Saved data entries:
··········
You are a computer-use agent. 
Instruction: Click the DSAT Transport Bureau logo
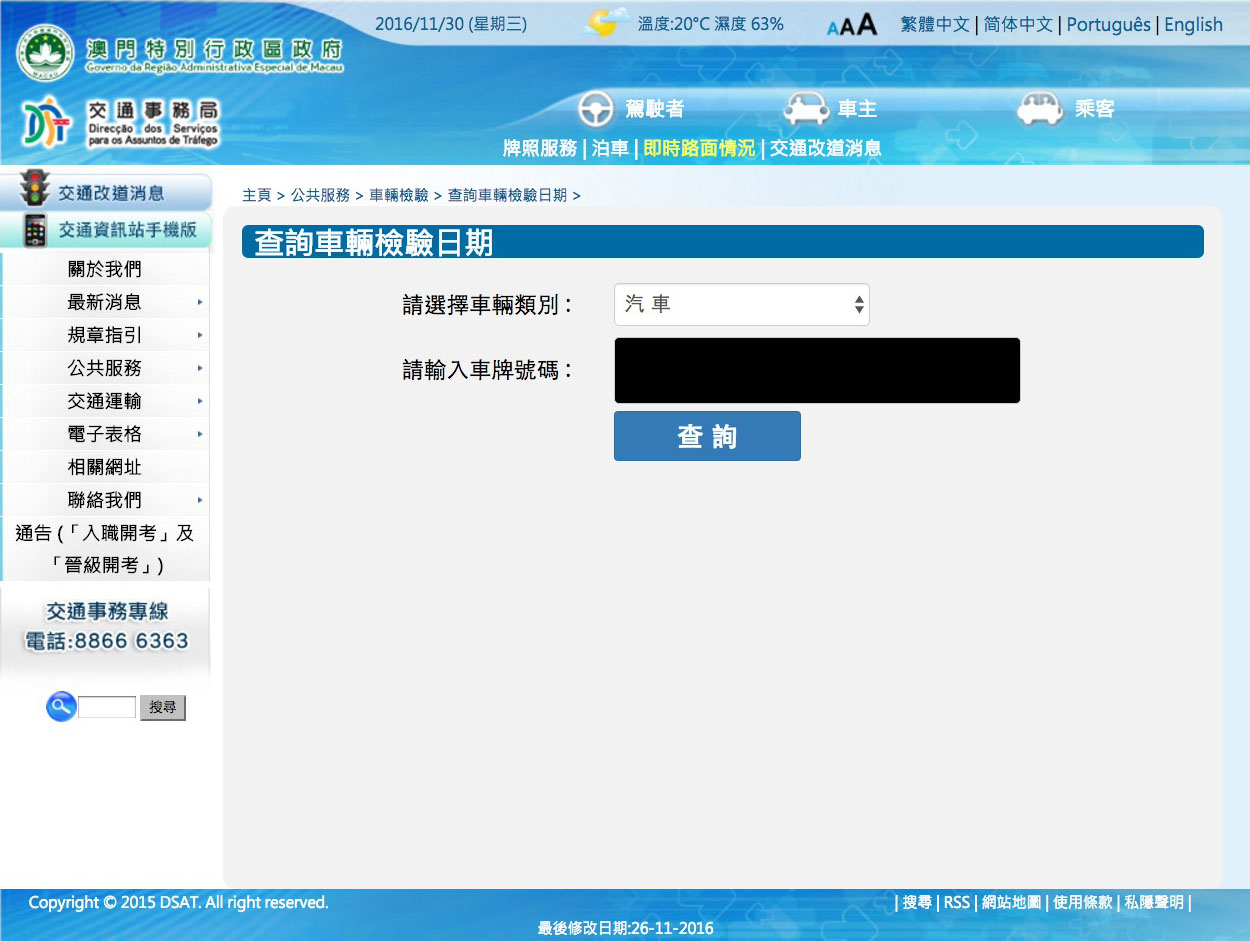[48, 122]
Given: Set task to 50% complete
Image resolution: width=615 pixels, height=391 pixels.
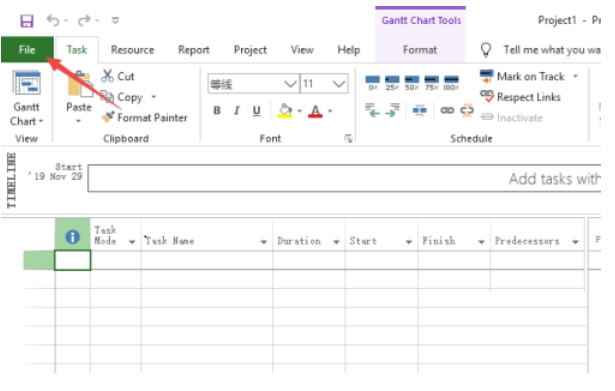Looking at the screenshot, I should point(411,83).
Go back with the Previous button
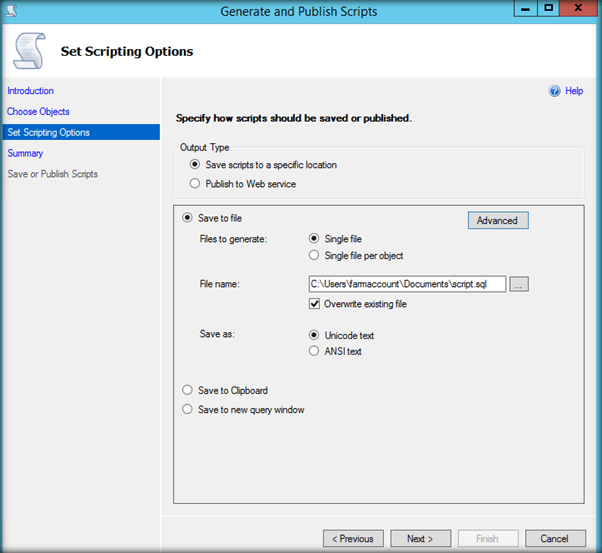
··········
What to do:
Could you output all of the entries above exactly? Leave the pictures out.

Answer:
You are a computer-use agent. 
Instruction: Click the DSAT Transport Bureau logo
[48, 122]
Given: Set task to 50% complete
Image resolution: width=615 pixels, height=391 pixels.
Looking at the screenshot, I should point(411,83).
Go back with the Previous button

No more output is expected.